The Republicans Suck… Vote for them anyway

I want to get one thing perfectly clear. The Republican party sucks. No ifs, and’s, or buts about it, they suck.

While I don’t doubt that there are many decent men and women in the Republican party, both as officeholders and activists, the party seems to be led by people who either don’t want to win or are misrepresenting themselves.

We don’t need the full history lesson about the GOP but recent events are important to consider. The main principle of the Republican party after World War II was anti-communism. The Democrats started out that way too but drifted left as the Cold War dragged on. Neither party was ideological in the way we think of them now but as the Democrats moved left, more people ended up as Republican by default. Conservatives, Christians, traditionalists, libertarians all ended up under one tent. Ronald Reagan famously commented that he didn’t so much move right as the Democratic party moved left and left him behind.

After Reagan engineered the defeat of the Soviet Union, one of the main pillars of the Republican party, the anti-communist one, no longer had a reason for being. During the 1980s and 1990s some clever Republican operative noticed that if they could have their candidates talk every other year about Jesus and small government and how abortion is bad, that the rubes would support them with campaign contributions and votes.

The topics would change to fit the needs of the moment but a few carefully placed key words and the party’s base would know that they had nowhere else to go. And so we experienced a John McCain who was against mass immigration, when he was running for office, and for mass immigration, when he was in office. We saw Mitt Romney run twice for the presidency as the most “severe conservative” in the race only to be the only Republican to vote with the Democrats on a sham impeachment of President Trump and endorse for president the Democrat with the most far left agenda ever put before the American people.

In the Congress we saw the performance art of the Paul Ryan House passing one symbolic repeal of Obamacare after another during Obama’s second term. They were symbolic because Obama’s veto was assured and there weren’t enough votes to override the veto. But Republicans assured us that they were legitimate votes. When the time came that a Republican president offered to sign the repeal, suddenly the Republicans weren’t sure if any of those dozens of repeals that they had passed just a couple of years earlier would really work.

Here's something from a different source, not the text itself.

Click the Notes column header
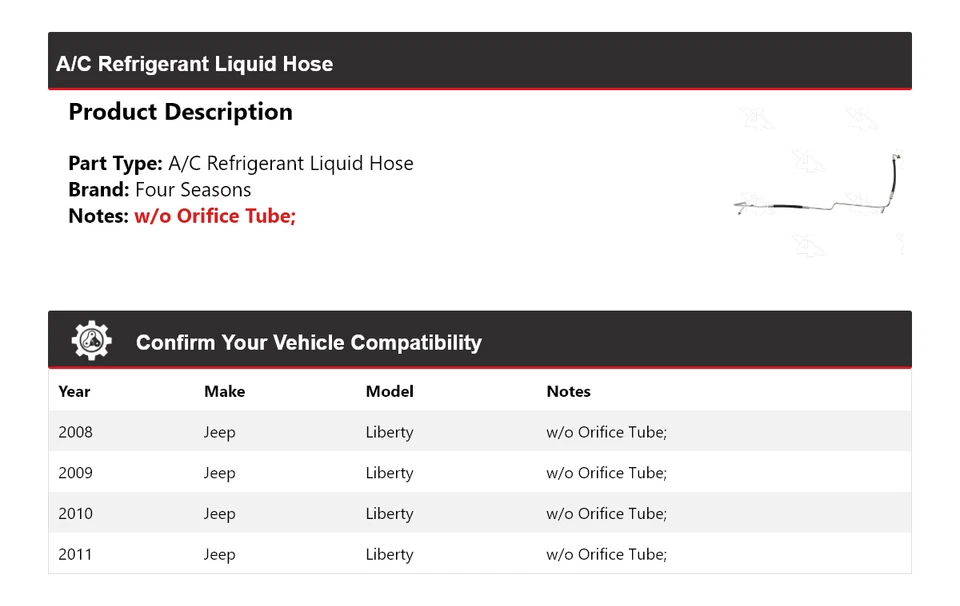960x606 pixels. click(568, 392)
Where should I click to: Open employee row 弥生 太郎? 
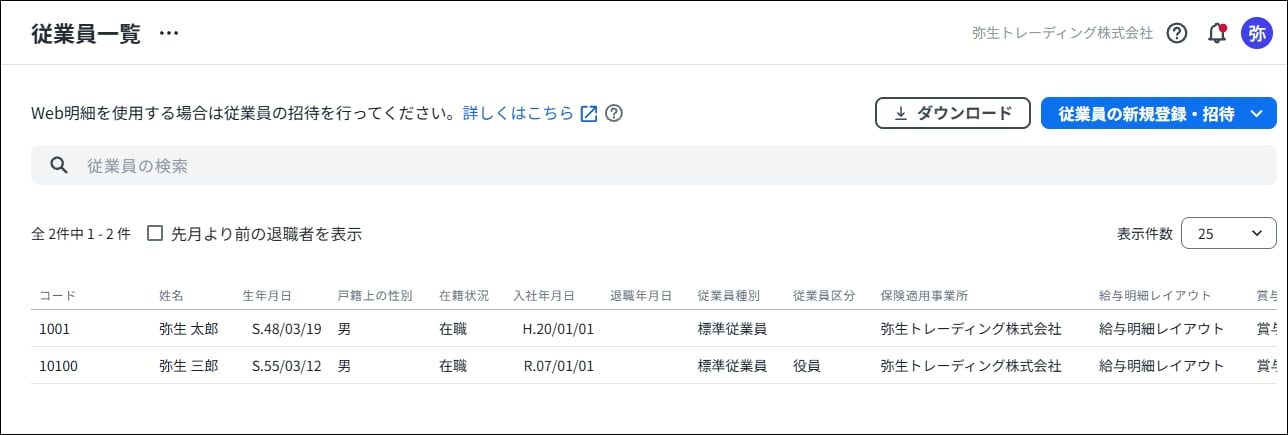pos(188,329)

Amazing, right?
That they couldn’t just take one of those repeals off the shelf and pass it again spoke volumes about their honesty the first time around.

About the Obama era IRS scandal, or the attempted coup against Donald Trump, or the Steele Dossier, or the recent silencing of conservatives by big tech, the Republicans promise hearings. To be conducted at some point in the future, when no one is paying attention, where there will be no consequences for wrongdoing. Toothless showboating, but it does bring in those campaign contributions.

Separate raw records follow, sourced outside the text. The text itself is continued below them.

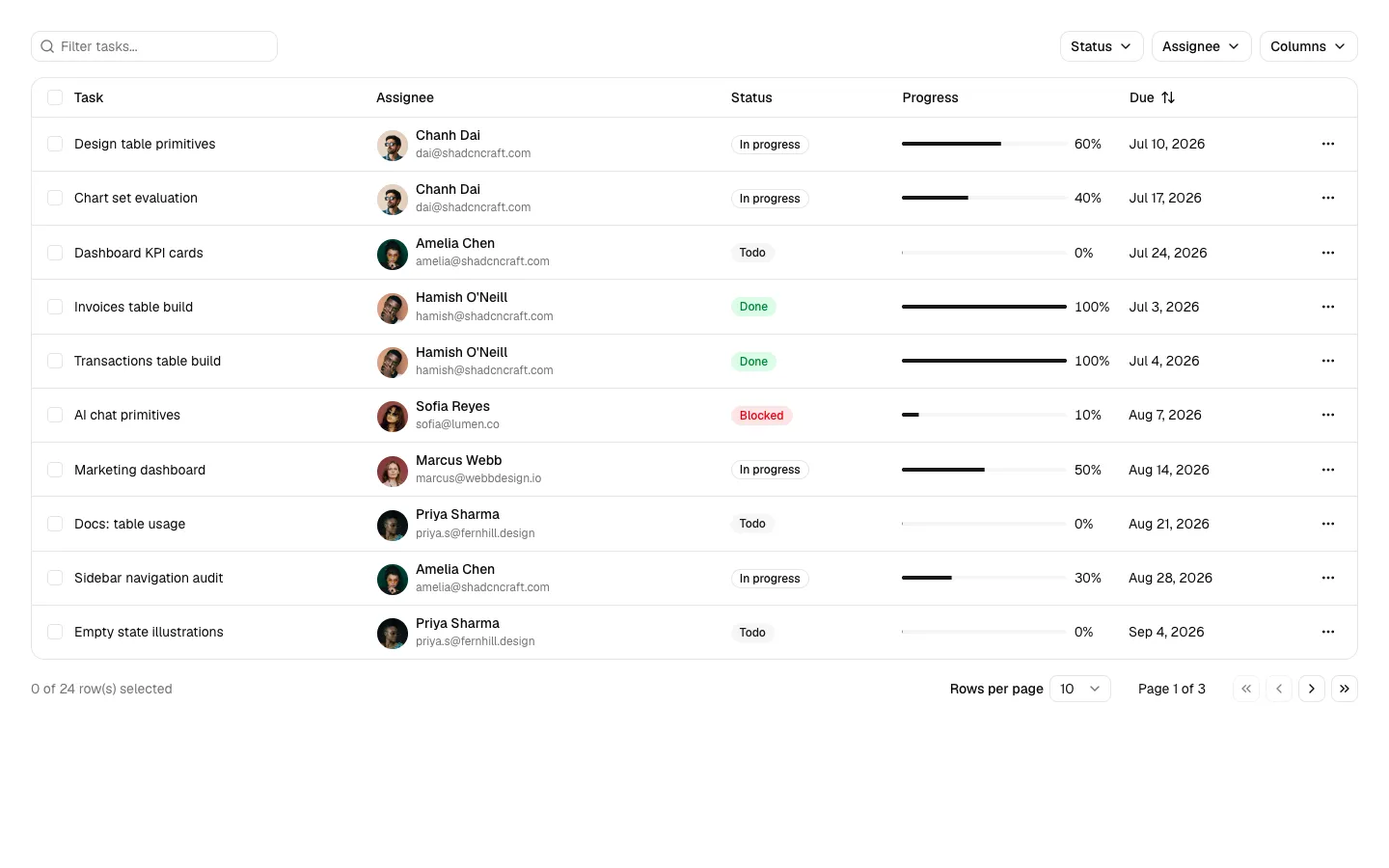This screenshot has height=868, width=1389.
Task: Check the AI chat primitives row
Action: 55,415
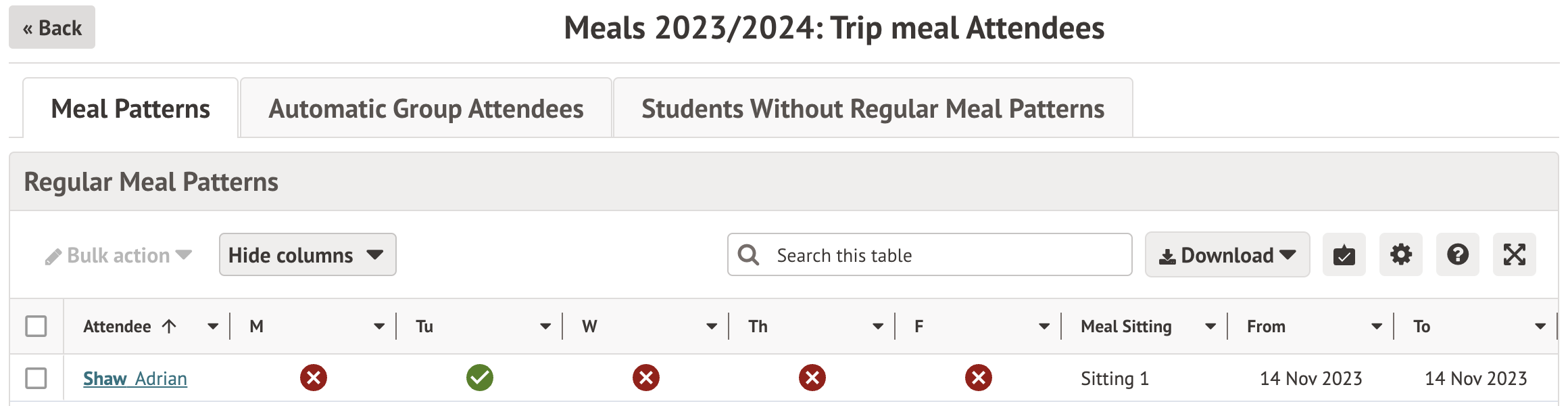The height and width of the screenshot is (406, 1568).
Task: Open the Shaw Adrian attendee link
Action: [135, 378]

To say that this state of affairs is depressing is an understatement. Both parties do what they can to rile up their respective bases. It’s just politics and it’s cynical operatives do what they must to pump up their team.

So why, after this litany against Republicans, should you, or I, or anyone, support these people with our vote?

Because the other side is dangerous. That’s why.

Allowing the Democrats near power will accelerate the slide of the United States of America from the hope of the world, the shining beacon on a hill, to the depths of Third World despair.

As bad as Republicans are, they still tend to spend less, infringe on our liberties less, support useless government less. Whatever the Democrats want, the Republicans want it too, but less.

As a country, we need the breathing room of less. A slower slide will hopefully let us get our footing before we’re past the point of no return.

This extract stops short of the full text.